KWHE TV 14 covers the major population centers of Hilo, Maui, Kona, and Honolulu, with Christian and family programming. The station is carried on Oceanic Cable channel 11 and on Hawaiian Telcom channel 14.

== Former television stations ==

=== KWHB ===

Purchased by Family Broadcasting Corporation in 1985, KWHB 47 is the oldest Christian television station in Tulsa, Oklahoma. Today, KWHB can be viewed on over 84 cable stations in Oklahoma, serving a potential audience of over 1.5 million people. The station was sold to the Christian Television Network on February 20, 2020.

=== WHFT ===

WHFT TV 45 Miami, Florida signed on in 1975, was acquired by LeSea in the summer of 1976, and was sold to Trinity Broadcasting Network in July 1980.

=== WHKE ===

WHKE signed on in June 1988 and was owned by LeSea. The station was sold to Paxson Communications in 1995, being a temporary affiliate of the paid programming network inTV before the August 1998 launch of PAX TV, today's Ion Television.

=== WHNO ===

WHNO TV 20 New Orleans signed on in October 1994. The station was sold to the Christian Television Network in April 2018.

=== WCVI-TV ===

WCVI-TV 23 was acquired in 2014 and is the Family Broadcasting Corporation station in the U.S. Virgin Islands. The station was sold to Lilly Broadcasting in 2020, and now serves as Christiansted's CBS and ABC affiliate via two subchannels.

=== METV ===

Middle East Television was acquired from Christian Broadcasting Network in July 2001. It is located in Limassol, Cyprus, and broadcasts to all of Western Asia. The station was sold to Sid Roth's Messianic Vision, Inc., in September 2016.

== Radio ==
=== Shortwave ===
Since 1985 Family Broadcasting Corporation has operated World Harvest Radio International (WHRI), designed to reach the over 200 million shortwave radio receivers in the world. Family Broadcasting Corporation is the only Christian broadcaster currently operating a global network of shortwave radio transmitters. Transmitter facilities are located in South Carolina and in Palau, Oceania (T8WH). Six transmitters are in operation full-time, named the Six Angels.

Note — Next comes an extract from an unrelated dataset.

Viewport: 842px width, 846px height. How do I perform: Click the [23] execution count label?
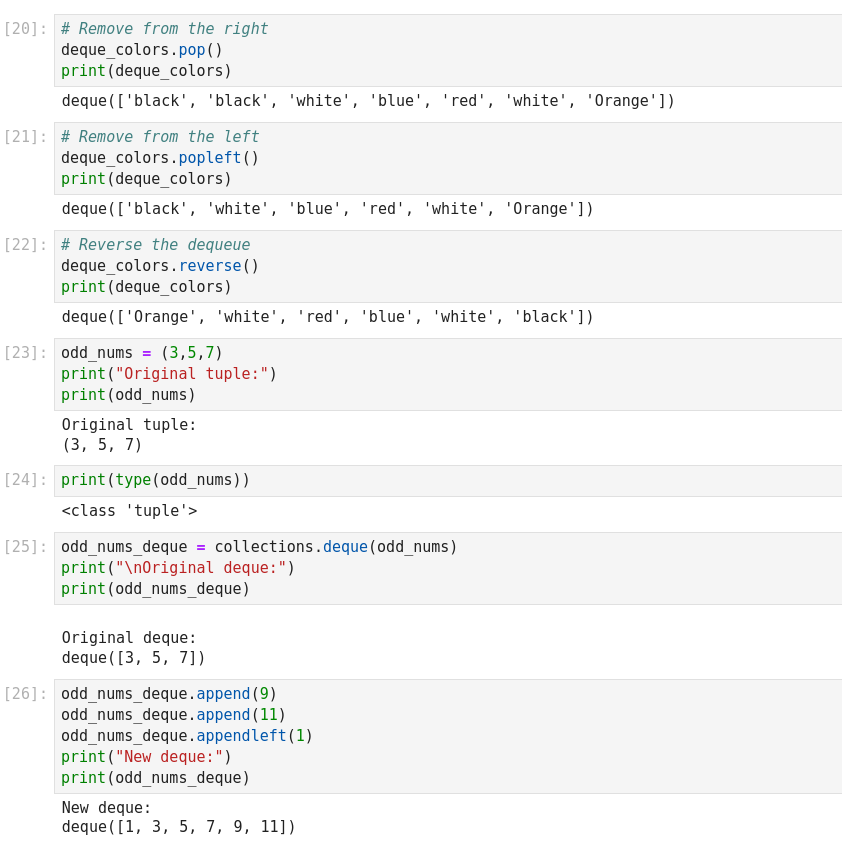point(25,353)
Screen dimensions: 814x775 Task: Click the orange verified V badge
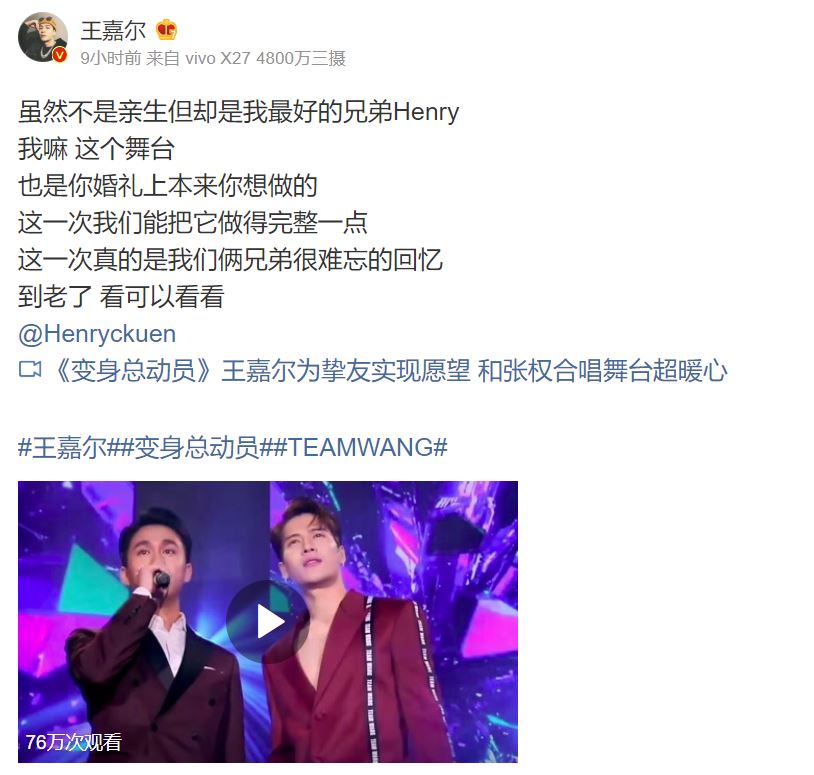coord(60,55)
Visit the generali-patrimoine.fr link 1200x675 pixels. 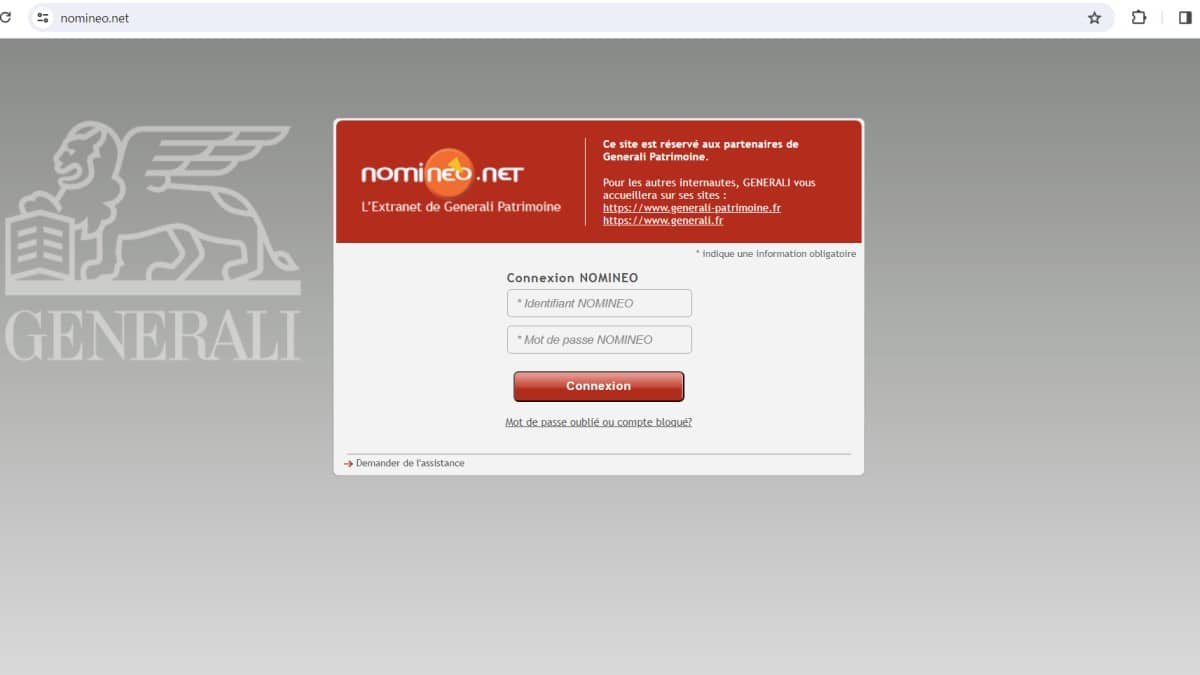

- Angel 1—Covers Africa, North America, Central America, South America, and Australia
- Angel 2—Covers parts of North America, Europe, and parts of Asia
- Angel 3—Covers Asia (T8WH)
- Angel 4—Covers Australia (T8WH)
- Angel 5—Covers Africa
- Angel 6—Covers North and Central America

In August 2020, it was announced that WHRI was selling its facilities to Allen Weiner, owner of Monticello, Maine-based shortwave station WBCQ, pending FCC approval.

=== FBC-owned FM radio stations ===
==== Harvest FM ====
Harvest 103.1 FM, or WHME (FM), began broadcasting in 1968. The radio station, which serves the South Bend, Indiana, area, features a mix of interactive talk, Bible teaching programs, and inspirational music 24 hours a day.

==== Pulse FM ====
Founded in 1996, Pulse FM WHPZ 96.9 broadcasts contemporary Christian music to the Michiana market. In December 2004, Family Broadcasting Corporation purchased WDOW 92.1 FM to increase Pulse FM's listening base, and the call letters are now WHPD 92.1. For many years, the radio station hosted World Pulse Festival, a one-day Christian music festival. In 2017, Pulse FM transitioned to a new concert format named Pulse Summer Series, a series of three summer concerts in downtown South Bend, Indiana, at the Morris Performing Arts Center.